◆ **Requirements**
Return the records word for word from their first line through the line containing "file is located at coordinates (2563, 825).", including that line.

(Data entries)
════

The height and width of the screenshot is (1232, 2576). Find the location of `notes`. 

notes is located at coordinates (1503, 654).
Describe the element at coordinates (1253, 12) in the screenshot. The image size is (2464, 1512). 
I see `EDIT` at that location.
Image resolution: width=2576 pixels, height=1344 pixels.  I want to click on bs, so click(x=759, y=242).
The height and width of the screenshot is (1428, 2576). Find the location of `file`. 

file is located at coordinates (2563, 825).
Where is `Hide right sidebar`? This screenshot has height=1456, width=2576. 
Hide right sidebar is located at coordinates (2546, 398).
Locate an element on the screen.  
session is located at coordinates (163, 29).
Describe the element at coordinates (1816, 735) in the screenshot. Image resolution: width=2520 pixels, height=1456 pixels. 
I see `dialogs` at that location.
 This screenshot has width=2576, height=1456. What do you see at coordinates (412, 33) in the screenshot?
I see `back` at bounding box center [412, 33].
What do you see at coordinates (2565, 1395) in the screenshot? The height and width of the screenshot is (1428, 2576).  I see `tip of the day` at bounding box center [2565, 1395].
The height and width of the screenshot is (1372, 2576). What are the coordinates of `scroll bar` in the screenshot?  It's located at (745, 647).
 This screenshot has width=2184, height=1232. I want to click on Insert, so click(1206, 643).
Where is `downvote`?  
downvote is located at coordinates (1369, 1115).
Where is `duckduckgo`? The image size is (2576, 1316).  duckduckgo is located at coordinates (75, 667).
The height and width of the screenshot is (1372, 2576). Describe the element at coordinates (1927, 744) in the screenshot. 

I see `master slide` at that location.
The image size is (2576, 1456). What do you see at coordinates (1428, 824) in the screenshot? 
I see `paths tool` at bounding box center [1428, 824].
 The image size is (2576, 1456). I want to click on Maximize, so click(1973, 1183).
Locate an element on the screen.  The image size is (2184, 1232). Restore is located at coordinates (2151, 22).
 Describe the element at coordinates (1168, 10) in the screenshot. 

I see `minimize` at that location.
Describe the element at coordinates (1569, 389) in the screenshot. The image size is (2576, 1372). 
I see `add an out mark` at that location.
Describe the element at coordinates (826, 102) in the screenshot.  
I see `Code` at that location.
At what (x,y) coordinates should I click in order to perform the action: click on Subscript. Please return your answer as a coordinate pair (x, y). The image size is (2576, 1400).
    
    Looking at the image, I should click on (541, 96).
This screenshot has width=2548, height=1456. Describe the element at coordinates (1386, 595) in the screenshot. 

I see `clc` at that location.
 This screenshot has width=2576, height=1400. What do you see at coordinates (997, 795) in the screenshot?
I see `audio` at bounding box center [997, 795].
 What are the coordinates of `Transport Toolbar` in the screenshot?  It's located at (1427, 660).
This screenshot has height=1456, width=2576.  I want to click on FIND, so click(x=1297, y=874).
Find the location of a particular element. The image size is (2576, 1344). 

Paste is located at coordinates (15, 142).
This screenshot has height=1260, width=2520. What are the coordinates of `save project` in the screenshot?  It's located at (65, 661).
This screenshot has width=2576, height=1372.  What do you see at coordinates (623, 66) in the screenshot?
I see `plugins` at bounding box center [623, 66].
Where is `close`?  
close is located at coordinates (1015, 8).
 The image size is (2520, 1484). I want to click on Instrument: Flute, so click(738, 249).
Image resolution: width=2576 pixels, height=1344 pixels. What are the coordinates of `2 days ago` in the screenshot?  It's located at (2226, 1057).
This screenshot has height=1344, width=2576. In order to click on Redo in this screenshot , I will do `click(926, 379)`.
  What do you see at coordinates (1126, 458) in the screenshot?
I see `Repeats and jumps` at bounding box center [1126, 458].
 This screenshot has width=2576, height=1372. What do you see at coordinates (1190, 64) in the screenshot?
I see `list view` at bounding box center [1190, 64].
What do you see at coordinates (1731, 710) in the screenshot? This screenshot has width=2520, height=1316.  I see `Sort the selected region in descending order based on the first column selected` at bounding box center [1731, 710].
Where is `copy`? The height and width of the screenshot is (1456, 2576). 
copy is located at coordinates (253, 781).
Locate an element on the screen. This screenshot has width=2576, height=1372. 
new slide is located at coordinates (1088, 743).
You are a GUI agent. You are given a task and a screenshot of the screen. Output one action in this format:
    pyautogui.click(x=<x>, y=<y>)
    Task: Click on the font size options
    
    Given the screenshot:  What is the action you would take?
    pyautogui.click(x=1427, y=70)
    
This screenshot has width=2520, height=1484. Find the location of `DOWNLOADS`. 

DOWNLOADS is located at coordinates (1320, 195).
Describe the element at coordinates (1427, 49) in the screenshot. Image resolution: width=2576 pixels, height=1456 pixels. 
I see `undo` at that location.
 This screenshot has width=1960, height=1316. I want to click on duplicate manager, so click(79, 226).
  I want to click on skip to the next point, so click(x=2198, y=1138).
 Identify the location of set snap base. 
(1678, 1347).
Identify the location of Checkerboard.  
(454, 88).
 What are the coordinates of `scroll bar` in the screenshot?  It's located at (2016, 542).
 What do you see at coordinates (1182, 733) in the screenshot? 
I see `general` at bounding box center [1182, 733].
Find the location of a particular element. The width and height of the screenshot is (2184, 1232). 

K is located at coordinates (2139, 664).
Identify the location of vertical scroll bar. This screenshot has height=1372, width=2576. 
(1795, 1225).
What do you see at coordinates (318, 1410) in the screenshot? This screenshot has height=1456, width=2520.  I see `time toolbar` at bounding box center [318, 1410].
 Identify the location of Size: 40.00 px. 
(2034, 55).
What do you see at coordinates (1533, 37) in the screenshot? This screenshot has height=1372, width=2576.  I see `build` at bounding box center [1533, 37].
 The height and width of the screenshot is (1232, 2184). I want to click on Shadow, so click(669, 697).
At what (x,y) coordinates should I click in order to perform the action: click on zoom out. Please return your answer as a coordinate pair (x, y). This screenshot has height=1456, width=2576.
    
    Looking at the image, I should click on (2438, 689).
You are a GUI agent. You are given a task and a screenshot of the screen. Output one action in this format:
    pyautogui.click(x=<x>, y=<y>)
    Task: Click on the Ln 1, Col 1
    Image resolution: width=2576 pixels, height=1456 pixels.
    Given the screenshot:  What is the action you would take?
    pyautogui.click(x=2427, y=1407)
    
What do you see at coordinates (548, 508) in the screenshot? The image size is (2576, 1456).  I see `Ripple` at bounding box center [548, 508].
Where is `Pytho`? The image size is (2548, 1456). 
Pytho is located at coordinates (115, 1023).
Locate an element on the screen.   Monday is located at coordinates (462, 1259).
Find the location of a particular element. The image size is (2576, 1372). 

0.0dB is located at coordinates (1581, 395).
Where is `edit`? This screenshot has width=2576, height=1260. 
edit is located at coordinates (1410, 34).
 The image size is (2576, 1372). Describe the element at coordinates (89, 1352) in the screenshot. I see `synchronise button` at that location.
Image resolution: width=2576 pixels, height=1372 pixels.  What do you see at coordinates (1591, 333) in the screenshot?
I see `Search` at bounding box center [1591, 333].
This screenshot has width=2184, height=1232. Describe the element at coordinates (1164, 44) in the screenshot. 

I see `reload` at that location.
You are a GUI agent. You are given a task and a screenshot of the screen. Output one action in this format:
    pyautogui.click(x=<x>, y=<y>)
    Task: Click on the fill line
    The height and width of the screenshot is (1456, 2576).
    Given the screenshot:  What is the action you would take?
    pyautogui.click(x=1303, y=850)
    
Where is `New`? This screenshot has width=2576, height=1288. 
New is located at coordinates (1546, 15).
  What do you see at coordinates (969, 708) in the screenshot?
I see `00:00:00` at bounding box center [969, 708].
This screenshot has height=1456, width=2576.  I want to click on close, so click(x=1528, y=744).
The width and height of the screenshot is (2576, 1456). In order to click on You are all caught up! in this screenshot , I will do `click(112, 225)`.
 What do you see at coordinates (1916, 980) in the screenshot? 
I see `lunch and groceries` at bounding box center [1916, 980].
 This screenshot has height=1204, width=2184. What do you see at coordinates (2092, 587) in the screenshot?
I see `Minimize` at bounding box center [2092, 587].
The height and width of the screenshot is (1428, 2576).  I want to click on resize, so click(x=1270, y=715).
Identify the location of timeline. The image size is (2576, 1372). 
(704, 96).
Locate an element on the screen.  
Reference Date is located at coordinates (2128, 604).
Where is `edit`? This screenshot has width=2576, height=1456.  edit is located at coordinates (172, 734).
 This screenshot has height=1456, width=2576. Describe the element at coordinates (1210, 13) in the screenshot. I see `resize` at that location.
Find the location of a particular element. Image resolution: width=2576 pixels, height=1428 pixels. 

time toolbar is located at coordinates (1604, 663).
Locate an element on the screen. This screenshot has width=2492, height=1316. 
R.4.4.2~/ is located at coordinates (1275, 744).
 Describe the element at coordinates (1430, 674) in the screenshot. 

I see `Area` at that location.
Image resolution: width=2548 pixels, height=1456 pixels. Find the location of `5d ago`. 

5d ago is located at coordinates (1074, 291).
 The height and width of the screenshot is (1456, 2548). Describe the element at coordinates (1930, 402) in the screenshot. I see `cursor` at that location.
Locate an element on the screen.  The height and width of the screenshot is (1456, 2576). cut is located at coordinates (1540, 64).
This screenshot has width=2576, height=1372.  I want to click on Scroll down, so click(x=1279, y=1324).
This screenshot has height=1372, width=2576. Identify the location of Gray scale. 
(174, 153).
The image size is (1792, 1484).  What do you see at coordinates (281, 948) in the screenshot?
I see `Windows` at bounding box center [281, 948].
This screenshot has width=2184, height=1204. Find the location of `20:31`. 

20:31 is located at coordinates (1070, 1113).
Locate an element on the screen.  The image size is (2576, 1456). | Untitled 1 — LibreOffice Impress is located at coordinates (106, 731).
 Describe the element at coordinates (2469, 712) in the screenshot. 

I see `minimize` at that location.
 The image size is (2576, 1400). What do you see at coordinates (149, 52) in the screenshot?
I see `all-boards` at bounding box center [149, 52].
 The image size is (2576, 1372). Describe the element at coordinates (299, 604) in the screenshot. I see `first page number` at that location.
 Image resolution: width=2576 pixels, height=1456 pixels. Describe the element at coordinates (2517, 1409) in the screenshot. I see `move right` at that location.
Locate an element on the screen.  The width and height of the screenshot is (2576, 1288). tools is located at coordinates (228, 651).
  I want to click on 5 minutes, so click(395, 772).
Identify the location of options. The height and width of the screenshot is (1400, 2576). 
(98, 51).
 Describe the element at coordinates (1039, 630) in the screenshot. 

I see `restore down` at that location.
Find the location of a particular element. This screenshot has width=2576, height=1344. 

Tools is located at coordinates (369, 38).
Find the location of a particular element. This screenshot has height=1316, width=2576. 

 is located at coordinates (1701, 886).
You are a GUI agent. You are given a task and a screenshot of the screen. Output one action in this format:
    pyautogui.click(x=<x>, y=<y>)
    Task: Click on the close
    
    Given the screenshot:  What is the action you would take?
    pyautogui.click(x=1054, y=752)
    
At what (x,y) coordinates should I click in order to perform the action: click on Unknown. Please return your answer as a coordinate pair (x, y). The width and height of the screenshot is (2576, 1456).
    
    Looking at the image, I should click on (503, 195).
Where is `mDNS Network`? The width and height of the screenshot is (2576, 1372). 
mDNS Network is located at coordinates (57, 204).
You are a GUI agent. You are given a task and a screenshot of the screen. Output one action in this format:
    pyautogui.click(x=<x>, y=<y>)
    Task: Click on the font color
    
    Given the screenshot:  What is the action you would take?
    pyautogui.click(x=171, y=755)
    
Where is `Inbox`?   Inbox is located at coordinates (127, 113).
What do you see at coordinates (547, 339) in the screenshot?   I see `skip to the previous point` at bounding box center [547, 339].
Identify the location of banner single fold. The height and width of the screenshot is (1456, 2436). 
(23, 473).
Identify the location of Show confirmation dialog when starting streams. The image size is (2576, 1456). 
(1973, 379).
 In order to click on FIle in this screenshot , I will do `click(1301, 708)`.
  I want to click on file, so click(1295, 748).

════

◆ **Solution**
The height and width of the screenshot is (1232, 2576). Find the location of `notes`. 

notes is located at coordinates (1503, 654).
Describe the element at coordinates (1253, 12) in the screenshot. The image size is (2464, 1512). 
I see `EDIT` at that location.
Image resolution: width=2576 pixels, height=1344 pixels.  I want to click on bs, so click(x=759, y=242).
The height and width of the screenshot is (1428, 2576). Find the location of `file`. 

file is located at coordinates (2563, 825).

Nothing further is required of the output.